*DESCRIPTION OF THE TASK:* Reading the records below, find how many lines include the word "Expand" and give that number alone.

*RECORDS SHOWN:*
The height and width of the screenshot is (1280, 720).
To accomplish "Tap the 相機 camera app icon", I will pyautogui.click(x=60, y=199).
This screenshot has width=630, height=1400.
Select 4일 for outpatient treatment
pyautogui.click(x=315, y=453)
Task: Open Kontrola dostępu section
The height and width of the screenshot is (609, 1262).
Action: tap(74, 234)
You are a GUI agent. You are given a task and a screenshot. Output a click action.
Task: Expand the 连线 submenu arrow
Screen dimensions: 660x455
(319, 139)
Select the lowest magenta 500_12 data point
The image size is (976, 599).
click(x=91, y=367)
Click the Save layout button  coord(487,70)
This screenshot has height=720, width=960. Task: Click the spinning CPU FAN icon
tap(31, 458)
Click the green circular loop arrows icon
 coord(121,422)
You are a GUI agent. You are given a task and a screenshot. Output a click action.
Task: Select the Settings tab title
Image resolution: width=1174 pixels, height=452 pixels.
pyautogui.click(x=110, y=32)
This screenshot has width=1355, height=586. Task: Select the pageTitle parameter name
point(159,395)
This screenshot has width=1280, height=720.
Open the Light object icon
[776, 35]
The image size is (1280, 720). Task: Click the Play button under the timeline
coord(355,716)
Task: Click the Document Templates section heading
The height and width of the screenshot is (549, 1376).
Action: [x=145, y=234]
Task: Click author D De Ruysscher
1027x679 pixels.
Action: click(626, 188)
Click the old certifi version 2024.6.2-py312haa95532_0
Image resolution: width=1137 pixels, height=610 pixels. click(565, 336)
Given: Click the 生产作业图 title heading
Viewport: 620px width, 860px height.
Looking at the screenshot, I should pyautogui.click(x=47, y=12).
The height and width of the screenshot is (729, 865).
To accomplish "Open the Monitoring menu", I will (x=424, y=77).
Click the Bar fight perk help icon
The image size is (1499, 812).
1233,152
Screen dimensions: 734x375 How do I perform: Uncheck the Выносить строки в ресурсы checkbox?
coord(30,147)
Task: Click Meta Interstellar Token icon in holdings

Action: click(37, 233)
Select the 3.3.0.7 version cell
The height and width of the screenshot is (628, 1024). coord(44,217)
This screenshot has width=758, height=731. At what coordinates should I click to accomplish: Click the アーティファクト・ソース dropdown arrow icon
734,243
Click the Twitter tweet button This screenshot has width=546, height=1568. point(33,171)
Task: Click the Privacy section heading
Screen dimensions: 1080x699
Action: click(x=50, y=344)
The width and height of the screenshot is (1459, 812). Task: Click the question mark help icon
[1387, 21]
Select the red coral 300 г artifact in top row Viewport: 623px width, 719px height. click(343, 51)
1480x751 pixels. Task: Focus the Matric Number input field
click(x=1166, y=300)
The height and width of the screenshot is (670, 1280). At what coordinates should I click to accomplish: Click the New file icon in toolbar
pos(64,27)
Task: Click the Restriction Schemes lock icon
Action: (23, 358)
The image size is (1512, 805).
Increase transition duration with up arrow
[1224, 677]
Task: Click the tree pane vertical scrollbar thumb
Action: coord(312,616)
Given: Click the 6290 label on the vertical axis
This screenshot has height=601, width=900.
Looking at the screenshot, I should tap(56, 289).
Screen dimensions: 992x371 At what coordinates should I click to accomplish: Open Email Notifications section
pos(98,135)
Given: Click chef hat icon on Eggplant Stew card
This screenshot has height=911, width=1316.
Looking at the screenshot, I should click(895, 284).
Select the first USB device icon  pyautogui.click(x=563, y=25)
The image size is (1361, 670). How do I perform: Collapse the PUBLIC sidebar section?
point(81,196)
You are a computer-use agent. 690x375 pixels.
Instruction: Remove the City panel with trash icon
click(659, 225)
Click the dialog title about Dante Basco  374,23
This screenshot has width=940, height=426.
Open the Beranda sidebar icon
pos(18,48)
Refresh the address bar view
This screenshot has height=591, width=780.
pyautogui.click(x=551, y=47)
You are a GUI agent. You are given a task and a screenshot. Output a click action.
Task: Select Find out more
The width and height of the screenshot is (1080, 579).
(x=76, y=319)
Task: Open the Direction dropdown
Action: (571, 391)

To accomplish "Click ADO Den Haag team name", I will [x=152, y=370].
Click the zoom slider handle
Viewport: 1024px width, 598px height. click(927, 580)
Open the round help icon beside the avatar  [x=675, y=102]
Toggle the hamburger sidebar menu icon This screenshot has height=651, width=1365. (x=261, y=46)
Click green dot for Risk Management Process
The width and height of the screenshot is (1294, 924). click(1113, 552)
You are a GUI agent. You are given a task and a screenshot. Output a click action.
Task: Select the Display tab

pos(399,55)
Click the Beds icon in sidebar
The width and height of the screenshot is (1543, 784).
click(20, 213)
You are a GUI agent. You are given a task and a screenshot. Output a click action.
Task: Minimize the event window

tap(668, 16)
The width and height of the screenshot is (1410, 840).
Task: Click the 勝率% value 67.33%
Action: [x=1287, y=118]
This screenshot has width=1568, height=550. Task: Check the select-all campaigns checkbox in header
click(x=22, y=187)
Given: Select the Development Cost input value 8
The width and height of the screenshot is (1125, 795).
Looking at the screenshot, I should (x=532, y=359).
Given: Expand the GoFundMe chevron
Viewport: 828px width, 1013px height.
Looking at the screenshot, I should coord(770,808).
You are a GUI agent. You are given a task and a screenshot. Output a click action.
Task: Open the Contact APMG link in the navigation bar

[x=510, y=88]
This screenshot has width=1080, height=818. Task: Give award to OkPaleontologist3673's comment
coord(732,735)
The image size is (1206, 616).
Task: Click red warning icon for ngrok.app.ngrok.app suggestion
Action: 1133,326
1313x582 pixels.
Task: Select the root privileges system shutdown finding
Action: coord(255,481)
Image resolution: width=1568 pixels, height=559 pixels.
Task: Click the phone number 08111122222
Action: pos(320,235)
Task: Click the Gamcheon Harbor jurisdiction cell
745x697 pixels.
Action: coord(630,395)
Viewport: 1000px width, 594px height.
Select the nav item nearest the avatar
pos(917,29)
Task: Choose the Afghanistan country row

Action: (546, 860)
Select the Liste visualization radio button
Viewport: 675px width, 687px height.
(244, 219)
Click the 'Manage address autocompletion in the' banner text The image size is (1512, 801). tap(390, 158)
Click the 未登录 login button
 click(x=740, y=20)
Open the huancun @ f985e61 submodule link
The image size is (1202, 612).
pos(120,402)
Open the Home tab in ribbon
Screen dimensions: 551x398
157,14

*ANSWER BOX:* 2